Eye For Film >> Movies >> Fatal Attraction (1987) Film Review
Fatal Attraction
Reviewed by: Jennie Kermode
A married man has a one night stand. Afterwards the woman he slept with wants to continue their affair, but he wants nothing to do with her. She stalks him. He tries to keep her secret from his family, but events soon get out of control. Cue knife-wielding histrionics. It's a simple story, familiar in the cinema, but underneath this particular version is a much more complex story struggling to get out.
At the core of Adrian Lyne's sumptuously photographed fable is an encounter with real chemistry and a vital balance that makes us question - if only for brief moments - whose side we should be on. It's this ambiguity that has given it such legendary status, raising it above the average TV movie melodrama and investing it with real emotional power. It's just unfortunate that bad reactions from test audiences, who inevitably prefer to keep things simple, led to the abandonment of a once equally ambiguous ending and allowed the initially unsympathetic male character to emerge as a hero.
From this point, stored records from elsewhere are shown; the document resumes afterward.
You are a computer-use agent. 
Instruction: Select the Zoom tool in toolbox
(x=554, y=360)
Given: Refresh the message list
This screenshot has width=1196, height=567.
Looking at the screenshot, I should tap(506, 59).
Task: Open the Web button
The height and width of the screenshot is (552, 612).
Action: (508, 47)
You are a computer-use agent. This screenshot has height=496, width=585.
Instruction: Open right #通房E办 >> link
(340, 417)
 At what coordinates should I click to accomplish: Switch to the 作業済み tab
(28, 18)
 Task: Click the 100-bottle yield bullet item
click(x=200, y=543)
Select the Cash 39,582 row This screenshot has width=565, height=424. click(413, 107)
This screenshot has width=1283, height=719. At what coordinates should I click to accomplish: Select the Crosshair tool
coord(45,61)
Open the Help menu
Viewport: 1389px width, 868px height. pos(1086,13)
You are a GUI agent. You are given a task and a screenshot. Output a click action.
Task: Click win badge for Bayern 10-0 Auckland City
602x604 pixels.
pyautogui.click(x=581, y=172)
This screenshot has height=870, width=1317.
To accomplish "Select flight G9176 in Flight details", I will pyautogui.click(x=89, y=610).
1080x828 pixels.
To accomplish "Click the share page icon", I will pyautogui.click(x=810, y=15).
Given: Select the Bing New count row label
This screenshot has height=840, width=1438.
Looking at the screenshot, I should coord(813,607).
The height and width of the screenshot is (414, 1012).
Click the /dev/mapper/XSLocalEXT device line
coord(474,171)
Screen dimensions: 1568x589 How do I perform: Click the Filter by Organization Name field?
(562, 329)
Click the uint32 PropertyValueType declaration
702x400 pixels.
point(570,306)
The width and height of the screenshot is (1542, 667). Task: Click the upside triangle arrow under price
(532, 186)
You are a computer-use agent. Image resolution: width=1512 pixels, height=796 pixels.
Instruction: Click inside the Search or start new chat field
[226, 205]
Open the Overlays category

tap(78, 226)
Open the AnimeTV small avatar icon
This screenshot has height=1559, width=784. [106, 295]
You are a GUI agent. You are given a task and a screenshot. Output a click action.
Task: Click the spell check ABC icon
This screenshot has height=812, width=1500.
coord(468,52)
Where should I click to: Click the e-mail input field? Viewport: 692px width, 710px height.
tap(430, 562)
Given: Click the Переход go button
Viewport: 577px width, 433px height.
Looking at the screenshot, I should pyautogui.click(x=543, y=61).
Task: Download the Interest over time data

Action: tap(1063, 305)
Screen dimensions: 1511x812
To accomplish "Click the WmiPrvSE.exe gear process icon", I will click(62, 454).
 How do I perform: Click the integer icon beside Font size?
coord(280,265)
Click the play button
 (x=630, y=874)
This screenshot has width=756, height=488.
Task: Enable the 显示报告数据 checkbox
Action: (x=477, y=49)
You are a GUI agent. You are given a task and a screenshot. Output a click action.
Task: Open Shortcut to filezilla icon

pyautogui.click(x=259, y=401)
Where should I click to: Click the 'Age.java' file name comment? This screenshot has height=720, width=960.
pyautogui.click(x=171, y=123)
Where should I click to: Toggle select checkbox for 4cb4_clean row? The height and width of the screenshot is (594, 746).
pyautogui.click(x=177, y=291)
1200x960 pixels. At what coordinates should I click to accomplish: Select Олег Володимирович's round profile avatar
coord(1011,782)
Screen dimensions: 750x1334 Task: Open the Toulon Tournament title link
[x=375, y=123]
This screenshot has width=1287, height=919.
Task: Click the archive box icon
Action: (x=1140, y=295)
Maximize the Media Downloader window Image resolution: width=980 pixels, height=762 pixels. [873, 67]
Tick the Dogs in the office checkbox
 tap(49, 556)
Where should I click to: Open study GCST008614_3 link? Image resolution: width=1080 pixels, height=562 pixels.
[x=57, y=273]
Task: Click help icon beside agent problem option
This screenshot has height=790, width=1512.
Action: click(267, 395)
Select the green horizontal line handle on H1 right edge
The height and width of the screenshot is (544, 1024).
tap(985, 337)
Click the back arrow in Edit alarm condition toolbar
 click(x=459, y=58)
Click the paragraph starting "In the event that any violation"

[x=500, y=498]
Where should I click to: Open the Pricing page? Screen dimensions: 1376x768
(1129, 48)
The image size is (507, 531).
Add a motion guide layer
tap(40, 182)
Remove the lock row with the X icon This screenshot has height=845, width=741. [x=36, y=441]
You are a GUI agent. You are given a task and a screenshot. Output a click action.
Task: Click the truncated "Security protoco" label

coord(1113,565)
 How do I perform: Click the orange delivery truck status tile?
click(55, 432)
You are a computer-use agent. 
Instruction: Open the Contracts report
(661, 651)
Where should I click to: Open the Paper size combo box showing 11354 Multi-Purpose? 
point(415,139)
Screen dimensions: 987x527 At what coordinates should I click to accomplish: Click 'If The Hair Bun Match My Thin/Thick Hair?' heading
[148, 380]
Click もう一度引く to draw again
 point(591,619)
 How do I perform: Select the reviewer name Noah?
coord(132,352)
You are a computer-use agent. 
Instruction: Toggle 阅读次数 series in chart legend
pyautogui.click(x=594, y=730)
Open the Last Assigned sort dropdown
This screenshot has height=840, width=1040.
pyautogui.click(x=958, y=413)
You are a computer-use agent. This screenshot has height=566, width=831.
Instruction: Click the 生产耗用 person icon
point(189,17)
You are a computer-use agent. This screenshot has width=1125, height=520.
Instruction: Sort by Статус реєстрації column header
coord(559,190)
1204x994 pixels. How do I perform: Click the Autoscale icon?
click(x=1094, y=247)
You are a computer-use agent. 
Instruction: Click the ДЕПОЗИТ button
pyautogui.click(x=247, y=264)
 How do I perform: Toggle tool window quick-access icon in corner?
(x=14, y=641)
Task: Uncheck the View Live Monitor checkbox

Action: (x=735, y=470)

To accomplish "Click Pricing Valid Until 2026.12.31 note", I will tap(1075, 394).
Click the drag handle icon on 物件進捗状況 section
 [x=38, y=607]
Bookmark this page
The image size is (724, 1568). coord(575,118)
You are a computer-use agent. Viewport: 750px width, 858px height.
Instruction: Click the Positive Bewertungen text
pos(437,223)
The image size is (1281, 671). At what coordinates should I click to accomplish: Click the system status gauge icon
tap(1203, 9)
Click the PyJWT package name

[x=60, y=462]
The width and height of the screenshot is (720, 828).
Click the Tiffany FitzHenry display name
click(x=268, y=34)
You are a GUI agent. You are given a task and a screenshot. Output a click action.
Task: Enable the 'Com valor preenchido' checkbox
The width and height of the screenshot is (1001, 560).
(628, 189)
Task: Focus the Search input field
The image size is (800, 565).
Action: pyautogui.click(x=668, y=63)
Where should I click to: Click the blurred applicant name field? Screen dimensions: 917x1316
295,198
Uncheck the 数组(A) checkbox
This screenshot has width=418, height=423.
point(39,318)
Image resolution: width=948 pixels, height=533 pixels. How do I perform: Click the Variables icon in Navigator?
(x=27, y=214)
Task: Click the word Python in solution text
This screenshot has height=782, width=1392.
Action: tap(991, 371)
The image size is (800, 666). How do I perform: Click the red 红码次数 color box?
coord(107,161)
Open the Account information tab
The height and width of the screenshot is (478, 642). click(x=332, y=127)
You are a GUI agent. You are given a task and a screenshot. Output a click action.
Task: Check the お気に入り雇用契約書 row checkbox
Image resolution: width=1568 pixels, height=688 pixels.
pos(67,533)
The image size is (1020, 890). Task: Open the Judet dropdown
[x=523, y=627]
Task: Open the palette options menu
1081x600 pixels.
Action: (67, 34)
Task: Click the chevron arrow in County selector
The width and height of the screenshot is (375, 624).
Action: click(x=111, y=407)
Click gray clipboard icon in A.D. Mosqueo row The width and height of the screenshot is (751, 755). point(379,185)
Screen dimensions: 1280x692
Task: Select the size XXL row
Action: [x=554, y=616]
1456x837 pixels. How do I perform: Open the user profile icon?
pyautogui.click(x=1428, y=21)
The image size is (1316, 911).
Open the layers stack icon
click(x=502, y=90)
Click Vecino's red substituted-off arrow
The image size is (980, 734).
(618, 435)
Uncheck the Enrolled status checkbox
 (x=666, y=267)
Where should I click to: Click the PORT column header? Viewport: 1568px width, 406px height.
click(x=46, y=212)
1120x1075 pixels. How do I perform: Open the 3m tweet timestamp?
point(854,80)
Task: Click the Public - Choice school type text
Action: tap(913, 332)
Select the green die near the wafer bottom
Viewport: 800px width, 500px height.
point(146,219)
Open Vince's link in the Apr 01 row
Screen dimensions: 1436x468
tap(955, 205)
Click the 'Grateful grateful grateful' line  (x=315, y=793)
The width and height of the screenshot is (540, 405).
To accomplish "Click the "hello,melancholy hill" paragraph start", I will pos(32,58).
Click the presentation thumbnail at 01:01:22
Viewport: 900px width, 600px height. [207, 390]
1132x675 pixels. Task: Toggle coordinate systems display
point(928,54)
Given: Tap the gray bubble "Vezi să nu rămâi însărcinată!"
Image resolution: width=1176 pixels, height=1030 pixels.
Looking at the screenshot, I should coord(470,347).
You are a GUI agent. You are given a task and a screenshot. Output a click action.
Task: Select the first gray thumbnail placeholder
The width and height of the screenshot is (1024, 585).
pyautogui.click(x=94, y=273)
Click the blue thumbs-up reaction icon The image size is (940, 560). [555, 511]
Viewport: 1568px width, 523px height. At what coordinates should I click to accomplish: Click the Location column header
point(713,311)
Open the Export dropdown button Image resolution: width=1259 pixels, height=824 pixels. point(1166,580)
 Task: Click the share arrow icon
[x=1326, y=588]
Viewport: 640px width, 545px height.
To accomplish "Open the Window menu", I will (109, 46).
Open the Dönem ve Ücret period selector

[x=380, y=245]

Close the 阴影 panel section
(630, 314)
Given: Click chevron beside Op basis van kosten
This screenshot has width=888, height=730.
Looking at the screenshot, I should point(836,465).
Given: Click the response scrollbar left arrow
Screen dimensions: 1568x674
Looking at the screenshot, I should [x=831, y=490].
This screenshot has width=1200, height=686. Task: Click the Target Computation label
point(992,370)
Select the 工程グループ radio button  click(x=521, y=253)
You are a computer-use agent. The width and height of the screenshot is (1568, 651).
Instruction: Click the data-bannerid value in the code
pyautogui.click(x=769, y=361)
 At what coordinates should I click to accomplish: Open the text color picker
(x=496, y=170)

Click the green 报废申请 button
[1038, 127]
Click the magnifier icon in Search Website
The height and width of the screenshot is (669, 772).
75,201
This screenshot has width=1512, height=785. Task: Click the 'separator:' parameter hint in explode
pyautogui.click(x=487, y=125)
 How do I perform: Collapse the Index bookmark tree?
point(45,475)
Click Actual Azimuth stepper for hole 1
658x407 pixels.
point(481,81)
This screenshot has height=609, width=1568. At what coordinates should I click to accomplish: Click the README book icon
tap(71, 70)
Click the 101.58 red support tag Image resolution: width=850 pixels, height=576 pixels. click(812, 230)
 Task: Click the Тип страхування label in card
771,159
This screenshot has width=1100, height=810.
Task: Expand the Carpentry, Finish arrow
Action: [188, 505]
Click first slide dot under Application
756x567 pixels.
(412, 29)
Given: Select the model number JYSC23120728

The film's greatest strength is in its casting. Glenn Close may not look like the average Hollywood beauty, but she is consequently much more convincing as a real woman with ordinary vulnerabilities, and her sex scenes with Michael Douglas are sizzling. He makes a convincing everyman and isn't afraid to show a slimy, obsequious side which later develops into callous disregard. As the plot develops, Close proves more than a match for him in terms of intensity, and the audience never dismisses her as a threat simply because she's female - her strength of character makes her physically intimidating too. Douglas matches this with a complex performance which moves flawlessly from presumptious arrogance to anger, frustration and then panic.
Faced with this, Anne Archer struggles to make her presence felt in the role of the jilted wife, which almost gives the impression that the marriage is a side-issue, not really such an important part of the hero's life. Her role is interesting, though, in contrast with Close's - ostensibly she's the woman in the stronger position, the one who has the prize, yet she doesn't have a fraction of that strength of personality and it's clear from both her husband's betrayal and the chaos into which her life then plunges that she has little real control over her existence. This reveals the women as innately limited in their options because of the expectations placed on their sex. It forces the audience to ask how far the spurned lover's behaviour - for all that it might go to extremes - is a reasonable response to an intolerable situation.
By employing extremes, such as the famous bunny boiling sequence which gave rise to a new entry in the lexicon of men like Douglas' character, Lyne gradually tips the balance into more familiar psycho on the loose territory, and thanks to that last-minute choice of ending it stays there. In the meantime, though, there's much to appreciate - an intelligent, well realised story with real passion, genuine scares and superbly drawn characters.